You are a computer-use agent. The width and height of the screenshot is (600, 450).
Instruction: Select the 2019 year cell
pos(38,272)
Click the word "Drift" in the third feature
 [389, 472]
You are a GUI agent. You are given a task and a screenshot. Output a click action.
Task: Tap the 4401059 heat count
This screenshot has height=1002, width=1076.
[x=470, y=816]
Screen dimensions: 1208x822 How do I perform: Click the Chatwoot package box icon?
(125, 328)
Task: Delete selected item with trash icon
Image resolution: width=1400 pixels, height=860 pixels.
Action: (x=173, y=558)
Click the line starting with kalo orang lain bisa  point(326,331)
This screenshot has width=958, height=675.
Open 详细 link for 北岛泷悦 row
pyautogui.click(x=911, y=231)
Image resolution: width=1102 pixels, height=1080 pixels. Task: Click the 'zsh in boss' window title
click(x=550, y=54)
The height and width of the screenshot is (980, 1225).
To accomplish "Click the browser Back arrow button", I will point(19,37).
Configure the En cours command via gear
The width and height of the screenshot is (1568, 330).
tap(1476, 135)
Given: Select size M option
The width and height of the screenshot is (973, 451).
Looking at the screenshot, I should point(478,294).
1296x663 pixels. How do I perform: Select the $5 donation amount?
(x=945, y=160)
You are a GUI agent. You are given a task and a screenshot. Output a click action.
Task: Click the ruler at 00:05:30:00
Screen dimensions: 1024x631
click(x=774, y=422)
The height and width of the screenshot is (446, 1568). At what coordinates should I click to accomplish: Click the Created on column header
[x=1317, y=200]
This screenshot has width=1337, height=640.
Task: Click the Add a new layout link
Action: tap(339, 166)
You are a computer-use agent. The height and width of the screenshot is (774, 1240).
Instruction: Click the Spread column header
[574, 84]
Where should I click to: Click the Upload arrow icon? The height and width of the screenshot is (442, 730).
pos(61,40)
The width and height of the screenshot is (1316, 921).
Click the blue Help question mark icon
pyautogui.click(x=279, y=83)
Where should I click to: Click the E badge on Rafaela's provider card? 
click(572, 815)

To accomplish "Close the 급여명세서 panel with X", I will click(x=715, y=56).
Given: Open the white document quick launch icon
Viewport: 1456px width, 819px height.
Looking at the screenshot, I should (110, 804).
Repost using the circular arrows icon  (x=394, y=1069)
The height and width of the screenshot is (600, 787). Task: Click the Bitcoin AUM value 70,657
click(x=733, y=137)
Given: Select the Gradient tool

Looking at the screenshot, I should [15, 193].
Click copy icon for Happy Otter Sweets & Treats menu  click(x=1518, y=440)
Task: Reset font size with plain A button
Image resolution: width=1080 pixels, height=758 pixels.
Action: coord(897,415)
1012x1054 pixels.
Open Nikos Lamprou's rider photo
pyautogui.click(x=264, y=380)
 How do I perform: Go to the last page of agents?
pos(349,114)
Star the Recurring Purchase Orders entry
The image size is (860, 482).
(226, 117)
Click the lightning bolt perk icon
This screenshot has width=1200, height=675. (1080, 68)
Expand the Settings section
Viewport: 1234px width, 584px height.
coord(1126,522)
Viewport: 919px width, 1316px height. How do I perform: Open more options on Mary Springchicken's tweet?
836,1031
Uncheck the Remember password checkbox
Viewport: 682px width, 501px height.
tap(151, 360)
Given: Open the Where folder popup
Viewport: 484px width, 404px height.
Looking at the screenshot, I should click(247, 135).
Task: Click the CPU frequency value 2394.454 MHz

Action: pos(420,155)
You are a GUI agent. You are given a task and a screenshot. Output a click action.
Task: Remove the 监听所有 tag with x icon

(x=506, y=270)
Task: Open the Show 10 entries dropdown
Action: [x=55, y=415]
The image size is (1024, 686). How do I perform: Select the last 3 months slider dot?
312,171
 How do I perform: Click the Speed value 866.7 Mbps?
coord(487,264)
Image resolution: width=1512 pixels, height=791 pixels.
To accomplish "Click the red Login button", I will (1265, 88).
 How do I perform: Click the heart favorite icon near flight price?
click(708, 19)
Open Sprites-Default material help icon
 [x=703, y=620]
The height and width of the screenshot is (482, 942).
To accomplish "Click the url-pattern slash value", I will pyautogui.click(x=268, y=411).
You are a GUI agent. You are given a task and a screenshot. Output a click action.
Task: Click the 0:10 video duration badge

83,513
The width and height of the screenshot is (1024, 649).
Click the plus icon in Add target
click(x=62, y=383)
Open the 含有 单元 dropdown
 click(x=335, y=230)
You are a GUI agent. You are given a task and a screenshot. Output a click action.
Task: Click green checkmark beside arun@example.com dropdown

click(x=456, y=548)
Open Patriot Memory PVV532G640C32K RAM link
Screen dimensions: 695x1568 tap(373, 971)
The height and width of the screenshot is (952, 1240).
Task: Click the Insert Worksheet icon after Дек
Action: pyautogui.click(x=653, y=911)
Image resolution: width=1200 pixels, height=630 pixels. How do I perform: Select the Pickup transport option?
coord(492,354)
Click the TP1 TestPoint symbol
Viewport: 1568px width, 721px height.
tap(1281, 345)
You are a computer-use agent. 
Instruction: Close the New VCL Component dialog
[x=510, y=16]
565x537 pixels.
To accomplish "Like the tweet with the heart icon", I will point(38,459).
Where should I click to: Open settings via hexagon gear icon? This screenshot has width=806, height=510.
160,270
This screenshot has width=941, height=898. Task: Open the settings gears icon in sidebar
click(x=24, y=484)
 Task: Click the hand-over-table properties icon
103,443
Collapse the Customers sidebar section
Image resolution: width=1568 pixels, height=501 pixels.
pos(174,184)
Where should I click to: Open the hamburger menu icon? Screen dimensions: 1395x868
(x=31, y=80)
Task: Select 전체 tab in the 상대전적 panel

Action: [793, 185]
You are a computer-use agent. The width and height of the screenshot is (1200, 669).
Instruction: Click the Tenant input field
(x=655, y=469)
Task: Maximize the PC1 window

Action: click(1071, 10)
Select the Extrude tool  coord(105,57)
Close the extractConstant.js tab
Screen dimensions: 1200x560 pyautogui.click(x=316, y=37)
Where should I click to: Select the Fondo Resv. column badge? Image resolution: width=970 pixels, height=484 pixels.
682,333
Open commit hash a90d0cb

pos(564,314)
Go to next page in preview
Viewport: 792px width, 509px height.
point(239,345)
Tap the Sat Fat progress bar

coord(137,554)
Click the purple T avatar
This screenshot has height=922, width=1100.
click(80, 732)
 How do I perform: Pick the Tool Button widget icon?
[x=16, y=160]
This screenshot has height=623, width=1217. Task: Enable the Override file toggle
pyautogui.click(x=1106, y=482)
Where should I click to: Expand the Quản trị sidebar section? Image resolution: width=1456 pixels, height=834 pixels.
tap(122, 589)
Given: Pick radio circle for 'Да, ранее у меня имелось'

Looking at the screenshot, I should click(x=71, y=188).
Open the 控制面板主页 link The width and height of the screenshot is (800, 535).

◇ ◇ ◇ ◇

→ **Task directions**: Nothing should be left out: copy the material exactly.

→ **Response to this exercise**:
You are a computer-use agent. The width and height of the screenshot is (600, 450).
Instruction: Select the 2019 year cell
pos(38,272)
Click the word "Drift" in the third feature
 [389, 472]
You are a GUI agent. You are given a task and a screenshot. Output a click action.
Task: Tap the 4401059 heat count
This screenshot has height=1002, width=1076.
[x=470, y=816]
Screen dimensions: 1208x822 How do I perform: Click the Chatwoot package box icon?
(125, 328)
Task: Delete selected item with trash icon
Image resolution: width=1400 pixels, height=860 pixels.
Action: (x=173, y=558)
Click the line starting with kalo orang lain bisa  point(326,331)
This screenshot has width=958, height=675.
Open 详细 link for 北岛泷悦 row
pyautogui.click(x=911, y=231)
Image resolution: width=1102 pixels, height=1080 pixels. Task: Click the 'zsh in boss' window title
click(x=550, y=54)
The height and width of the screenshot is (980, 1225).
To accomplish "Click the browser Back arrow button", I will point(19,37).
Configure the En cours command via gear
The width and height of the screenshot is (1568, 330).
tap(1476, 135)
Given: Select size M option
The width and height of the screenshot is (973, 451).
Looking at the screenshot, I should point(478,294).
1296x663 pixels. How do I perform: Select the $5 donation amount?
(x=945, y=160)
You are a GUI agent. You are given a task and a screenshot. Output a click action.
Task: Click the ruler at 00:05:30:00
Screen dimensions: 1024x631
click(x=774, y=422)
The height and width of the screenshot is (446, 1568). At what coordinates should I click to accomplish: Click the Created on column header
[x=1317, y=200]
This screenshot has width=1337, height=640.
Task: Click the Add a new layout link
Action: tap(339, 166)
You are a computer-use agent. The height and width of the screenshot is (774, 1240).
Instruction: Click the Spread column header
[574, 84]
Where should I click to: Click the Upload arrow icon? The height and width of the screenshot is (442, 730).
pos(61,40)
The width and height of the screenshot is (1316, 921).
Click the blue Help question mark icon
pyautogui.click(x=279, y=83)
Where should I click to: Click the E badge on Rafaela's provider card? 
click(572, 815)

To accomplish "Close the 급여명세서 panel with X", I will click(x=715, y=56).
Given: Open the white document quick launch icon
Viewport: 1456px width, 819px height.
Looking at the screenshot, I should (110, 804).
Repost using the circular arrows icon  (x=394, y=1069)
The height and width of the screenshot is (600, 787). Task: Click the Bitcoin AUM value 70,657
click(x=733, y=137)
Given: Select the Gradient tool

Looking at the screenshot, I should [15, 193].
Click copy icon for Happy Otter Sweets & Treats menu  click(x=1518, y=440)
Task: Reset font size with plain A button
Image resolution: width=1080 pixels, height=758 pixels.
Action: coord(897,415)
1012x1054 pixels.
Open Nikos Lamprou's rider photo
pyautogui.click(x=264, y=380)
 How do I perform: Go to the last page of agents?
pos(349,114)
Star the Recurring Purchase Orders entry
The image size is (860, 482).
(226, 117)
Click the lightning bolt perk icon
This screenshot has width=1200, height=675. (1080, 68)
Expand the Settings section
Viewport: 1234px width, 584px height.
coord(1126,522)
Viewport: 919px width, 1316px height. How do I perform: Open more options on Mary Springchicken's tweet?
836,1031
Uncheck the Remember password checkbox
Viewport: 682px width, 501px height.
tap(151, 360)
Given: Open the Where folder popup
Viewport: 484px width, 404px height.
Looking at the screenshot, I should click(247, 135).
Task: Click the CPU frequency value 2394.454 MHz

Action: pos(420,155)
You are a GUI agent. You are given a task and a screenshot. Output a click action.
Task: Remove the 监听所有 tag with x icon

(x=506, y=270)
Task: Open the Show 10 entries dropdown
Action: [x=55, y=415]
The image size is (1024, 686). How do I perform: Select the last 3 months slider dot?
312,171
 How do I perform: Click the Speed value 866.7 Mbps?
coord(487,264)
Image resolution: width=1512 pixels, height=791 pixels.
To accomplish "Click the red Login button", I will (1265, 88).
 How do I perform: Click the heart favorite icon near flight price?
click(708, 19)
Open Sprites-Default material help icon
 [x=703, y=620]
The height and width of the screenshot is (482, 942).
To accomplish "Click the url-pattern slash value", I will pyautogui.click(x=268, y=411).
You are a GUI agent. You are given a task and a screenshot. Output a click action.
Task: Click the 0:10 video duration badge

83,513
The width and height of the screenshot is (1024, 649).
Click the plus icon in Add target
click(x=62, y=383)
Open the 含有 单元 dropdown
 click(x=335, y=230)
You are a GUI agent. You are given a task and a screenshot. Output a click action.
Task: Click green checkmark beside arun@example.com dropdown

click(x=456, y=548)
Open Patriot Memory PVV532G640C32K RAM link
Screen dimensions: 695x1568 tap(373, 971)
The height and width of the screenshot is (952, 1240).
Task: Click the Insert Worksheet icon after Дек
Action: pyautogui.click(x=653, y=911)
Image resolution: width=1200 pixels, height=630 pixels. How do I perform: Select the Pickup transport option?
coord(492,354)
Click the TP1 TestPoint symbol
Viewport: 1568px width, 721px height.
tap(1281, 345)
You are a computer-use agent. 
Instruction: Close the New VCL Component dialog
[x=510, y=16]
565x537 pixels.
To accomplish "Like the tweet with the heart icon", I will point(38,459).
Where should I click to: Open settings via hexagon gear icon? This screenshot has width=806, height=510.
160,270
This screenshot has width=941, height=898. Task: Open the settings gears icon in sidebar
click(x=24, y=484)
 Task: Click the hand-over-table properties icon
103,443
Collapse the Customers sidebar section
Image resolution: width=1568 pixels, height=501 pixels.
pos(174,184)
Where should I click to: Open the hamburger menu icon? Screen dimensions: 1395x868
(x=31, y=80)
Task: Select 전체 tab in the 상대전적 panel

Action: [793, 185]
You are a computer-use agent. The width and height of the screenshot is (1200, 669).
Instruction: Click the Tenant input field
(x=655, y=469)
Task: Maximize the PC1 window

Action: click(1071, 10)
Select the Extrude tool  coord(105,57)
Close the extractConstant.js tab
Screen dimensions: 1200x560 pyautogui.click(x=316, y=37)
Where should I click to: Select the Fondo Resv. column badge? Image resolution: width=970 pixels, height=484 pixels.
682,333
Open commit hash a90d0cb

pos(564,314)
Go to next page in preview
Viewport: 792px width, 509px height.
point(239,345)
Tap the Sat Fat progress bar

coord(137,554)
Click the purple T avatar
This screenshot has height=922, width=1100.
click(80, 732)
 How do I perform: Pick the Tool Button widget icon?
[x=16, y=160]
This screenshot has height=623, width=1217. Task: Enable the Override file toggle
pyautogui.click(x=1106, y=482)
Where should I click to: Expand the Quản trị sidebar section? Image resolution: width=1456 pixels, height=834 pixels.
tap(122, 589)
Given: Pick radio circle for 'Да, ранее у меня имелось'

Looking at the screenshot, I should click(x=71, y=188).
Open the 控制面板主页 link The width and height of the screenshot is (800, 535).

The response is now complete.